Linux gamers on Steam have a particularly close relationship with the Steam community. Before the days of ProtonDB it was Steam reviews and discussion pages where we would find out how well the game ran on Linux (excepting, of course, this publication). We also may be the most outspoken minority on Steam. Think of the obligatory "Will this come to linux?" Steam discussion post. We should be proud that our feedback can be especially helpful to developers.

There are tireless Linux gamers dedicated to producing Steam reviews with Linux in mind (check out cbones, Houtworm, and the GamingOnLinux Steam group). However, I have come to realize that my faith in Steam reviews may have come at a cost, and perhaps you will to. Think of a game that you love and believe most gamers should love, but which has an incomprehensibly poor rating on Steam. If you came up with one, we share something. If you can't think of one, sort your Steam library by Steam review and take a look near the bottom to see what you can find. This article is about Rebel Galaxy Outlaw, its 'Mixed' steam rating, and the system of Steam reviews upon which many of us rely.


You can sort your Steam library by rating to find games you have played with poor ratings.

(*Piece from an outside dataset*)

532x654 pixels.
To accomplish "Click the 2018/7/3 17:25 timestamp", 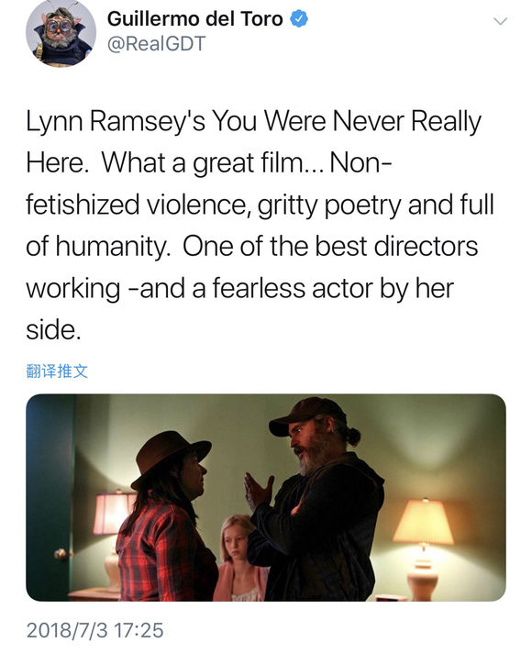I will [95, 630].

Rebel Galaxy Outlaw (RGO) is the sequel to the indie hit Rebel Galaxy and a spiritual successor to the Privateer franchise. It's an open world space game with light simulation elements and an old-school Western feel that plays great on my aging Geforce 1070 via Proton at 4K with maxed settings. There are some reports on ProtonDB that you need to install mfc42 from Protontricks, with GE-Proton7-30 I did not need to.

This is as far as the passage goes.